Quick note to those of you experimenting with the VirtualDub source code, or otherwise are working with Visual C++ 6.0: the December 2004 update of the Microsoft DirectX SDK is not compatible with VC6. In particular, attempting to link against the DirectX libraries results in missing symbol errors caused by dependencies on symbols only available in the Visual Studio .NET runtime libraries. I think the missing symbols are related to buffer security checks -- these shouldn't be causing problems since VirtualDub only needs the GUID tables and the interface definitions, but it is. This means that if you are compiling VirtualDub with Visual C++ 6.0 (the official compiler) you will need to stick with the November 2004 Update SDK instead, as that one will still work. If you are using Visual Studio .NET 2003, however, you should be able to use the December 2004 SDK without problems.

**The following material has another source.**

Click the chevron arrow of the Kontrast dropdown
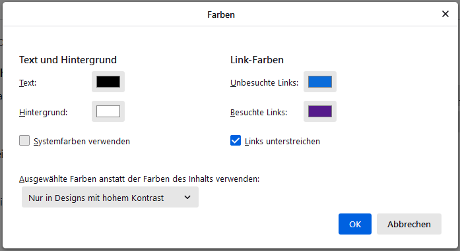This screenshot has height=251, width=460. tap(187, 198)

In general, Microsoft seems to be making a bit of a mess with the current DirectX SDK. The DirectShow documentation and debug runtimes were simply taken out of one of the DX9 SDK refreshes, and then the DirectShow docs popped up in the Extras package, but the debug runtimes were nowhere to be found. Then the DirectShow debug runtimes were added back into the December package, but with no installer or even instructions on how to safely install the debug DLLs. A number of the DLLs are protected by System File Protection, so they can't simply be replaced, and I'm reluctant to simply disable SFC and stomp the existing drivers since some of the files are kernel drivers. If anyone knows how you are supposed to use the debug runtimes, I'd be interested in hearing.

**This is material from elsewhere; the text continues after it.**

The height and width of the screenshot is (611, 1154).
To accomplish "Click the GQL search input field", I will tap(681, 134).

I had originally planned to stick it out with Visual C++ 6.0 until Visual Studio .NET 2005 was released, but I may change my decision and jump to Visual Studio .NET 2003 beforehand. One reason is the DirectX lib issue; another is that it's looking more uncertain when 2005 will reach RTM or even RC status. I downloaded the October CTP of VC++ Express and discovered that (a) it bombed every time I hovered the mouse cursor over a toolbar button, and (b) a freshly created Hello World project would fail to link with a manifest error. I think the Visual Studio team needs some additional time to stabilize their build. The third reason is that I finally found a solution for the butt-slow debug output window in VS.NET 2003 (and to the less-serious debug engine performance problem in VS2005). It involves a shim that intercepts the KERNEL32 imports of WaitForDebugEvent, ContinueDebugEvent, and ReadProcessMemory in NATDBGDM.DLL and buffers up to 0.2s of debug output for roughly a 20x improvement in debug output throughput. It's crude, but it works.

Comments

This blog was originally open for comments when this entry was first posted, but was later closed and then removed due to spam and after a migration away from the original blog software. Unfortunately, it would have been a lot of work to reformat the comments to republish them. The author thanks everyone who posted comments and added to the discussion.